Baby in interstate tug-of-war between Utah family, Idaho blood relatives

Author: Lucy Dukes; Staff Writer

COEUR d'ALENE – Twenty-year-old father Matt Tenneson doesn't talk much, but when he does, he seems sincere about wanting to keep the baby his ex-girlfriend is trying to give to a Utah couple for adoption.

"Towards the end of the pregnancy, I was very adamant about keeping the baby," he says, inspecting his hands as he sits hunched and thin across the room from his son's still-wrapped Christmas presents.

"I've always wanted to be a dad," he says.

The baby is in American Fork, Utah, now, with Jed and Callie Nielson. Birth mother Cammie Knight surrendered the infant to the Nielsons through LDS Family Services in June-Tenneson says without his consent.

Earlier this month, after months of litigation, Magistrate Barry Watson ordered the couple to return the 6-month-old baby to Tenneson. The Nielsons are fighting to keep the infant out of concern for her baby's future, Callie Nielson says.
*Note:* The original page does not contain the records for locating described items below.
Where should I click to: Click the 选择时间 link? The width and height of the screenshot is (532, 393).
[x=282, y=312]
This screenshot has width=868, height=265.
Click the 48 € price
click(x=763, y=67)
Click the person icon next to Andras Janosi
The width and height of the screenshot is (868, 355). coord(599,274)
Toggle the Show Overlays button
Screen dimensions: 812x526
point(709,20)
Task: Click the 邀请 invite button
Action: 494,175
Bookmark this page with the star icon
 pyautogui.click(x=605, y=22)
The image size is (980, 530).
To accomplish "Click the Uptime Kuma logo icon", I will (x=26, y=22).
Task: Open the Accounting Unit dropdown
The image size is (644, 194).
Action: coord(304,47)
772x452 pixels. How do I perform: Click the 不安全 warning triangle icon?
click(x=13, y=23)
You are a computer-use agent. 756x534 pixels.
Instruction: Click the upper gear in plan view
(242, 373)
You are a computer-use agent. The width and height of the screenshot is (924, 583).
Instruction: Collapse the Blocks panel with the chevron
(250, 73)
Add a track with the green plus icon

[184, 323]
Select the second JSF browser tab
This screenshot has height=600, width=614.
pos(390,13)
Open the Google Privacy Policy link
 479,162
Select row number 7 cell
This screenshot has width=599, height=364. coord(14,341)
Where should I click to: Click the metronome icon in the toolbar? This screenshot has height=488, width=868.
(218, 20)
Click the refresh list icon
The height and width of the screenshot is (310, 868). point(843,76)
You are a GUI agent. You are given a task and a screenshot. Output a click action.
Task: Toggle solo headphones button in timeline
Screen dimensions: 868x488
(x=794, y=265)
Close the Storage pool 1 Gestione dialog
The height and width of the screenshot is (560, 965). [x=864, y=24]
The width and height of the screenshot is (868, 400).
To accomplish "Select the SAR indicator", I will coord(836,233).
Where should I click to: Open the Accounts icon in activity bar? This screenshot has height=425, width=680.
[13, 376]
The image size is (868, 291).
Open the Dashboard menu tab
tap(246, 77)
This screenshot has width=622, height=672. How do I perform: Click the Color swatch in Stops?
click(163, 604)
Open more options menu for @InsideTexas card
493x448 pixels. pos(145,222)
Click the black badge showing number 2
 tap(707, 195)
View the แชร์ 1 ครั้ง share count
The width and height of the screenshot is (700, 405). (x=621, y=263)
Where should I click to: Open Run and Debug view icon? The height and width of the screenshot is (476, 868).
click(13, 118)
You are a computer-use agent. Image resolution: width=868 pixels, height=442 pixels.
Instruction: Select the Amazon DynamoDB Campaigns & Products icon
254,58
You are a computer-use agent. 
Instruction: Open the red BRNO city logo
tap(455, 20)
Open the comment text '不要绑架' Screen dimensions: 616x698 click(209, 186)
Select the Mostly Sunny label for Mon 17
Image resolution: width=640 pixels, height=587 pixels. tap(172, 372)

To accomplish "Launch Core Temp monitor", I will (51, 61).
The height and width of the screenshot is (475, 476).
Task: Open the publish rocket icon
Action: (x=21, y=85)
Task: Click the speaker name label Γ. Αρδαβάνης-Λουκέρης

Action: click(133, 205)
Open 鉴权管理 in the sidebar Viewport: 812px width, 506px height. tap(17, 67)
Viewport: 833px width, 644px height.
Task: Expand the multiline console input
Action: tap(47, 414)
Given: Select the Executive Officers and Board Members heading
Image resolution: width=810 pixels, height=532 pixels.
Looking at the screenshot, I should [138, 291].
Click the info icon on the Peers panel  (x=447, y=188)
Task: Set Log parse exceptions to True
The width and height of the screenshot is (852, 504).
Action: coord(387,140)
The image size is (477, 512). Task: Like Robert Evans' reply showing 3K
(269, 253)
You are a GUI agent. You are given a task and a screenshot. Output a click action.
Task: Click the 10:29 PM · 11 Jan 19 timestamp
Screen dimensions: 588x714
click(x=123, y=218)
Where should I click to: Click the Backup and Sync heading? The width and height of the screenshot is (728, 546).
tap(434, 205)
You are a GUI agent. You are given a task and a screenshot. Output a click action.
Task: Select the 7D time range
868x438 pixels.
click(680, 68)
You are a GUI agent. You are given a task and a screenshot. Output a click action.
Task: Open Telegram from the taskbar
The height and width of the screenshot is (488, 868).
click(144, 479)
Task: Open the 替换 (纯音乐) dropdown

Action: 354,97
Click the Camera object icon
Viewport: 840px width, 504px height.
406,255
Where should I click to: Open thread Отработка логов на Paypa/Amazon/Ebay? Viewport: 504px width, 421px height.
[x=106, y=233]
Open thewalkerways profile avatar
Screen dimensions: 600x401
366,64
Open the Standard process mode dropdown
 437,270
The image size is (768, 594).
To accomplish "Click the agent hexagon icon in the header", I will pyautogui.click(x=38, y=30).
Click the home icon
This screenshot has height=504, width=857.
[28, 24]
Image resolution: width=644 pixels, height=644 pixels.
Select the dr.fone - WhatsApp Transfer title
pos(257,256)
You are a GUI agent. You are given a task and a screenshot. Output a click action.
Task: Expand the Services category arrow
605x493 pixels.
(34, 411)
She also says they are not violating a court order with any jurisdiction over them.

"I want to say that what I'm doing I'm doing out of love for my son," she says.

"What kind of mother would I be if I didn't do whatever I possibly could?"

The couple's attorney, Larry Jenkins, says the two were not a party to the court proceedings in Idaho.

"We're not just going to turn over the child based on the order of the court entered up there," he says.

The Tennesons are fighting, too, for Matt's rights as a biological father-rights they say are ignored far too often nationwide.

"It's so wrong. What they're doing is so wrong," says Kerrin Tenneson, Matt's mother, who maintains the Nielsons are violating the court order.

"We want to be part of the solution, so it never, ever happens to another young dad."

They say Cammie Knight told the Tennesons many times that she would call them when she went to the hospital, but she did not. They say that the Knight family cut off contact with Matt Tenneson, not the other way around.

"I made it very clear … that we continued to ask for an opportunity to see the baby," Kerrin Tenneson said. "We had no reason to believe we wouldn't be called."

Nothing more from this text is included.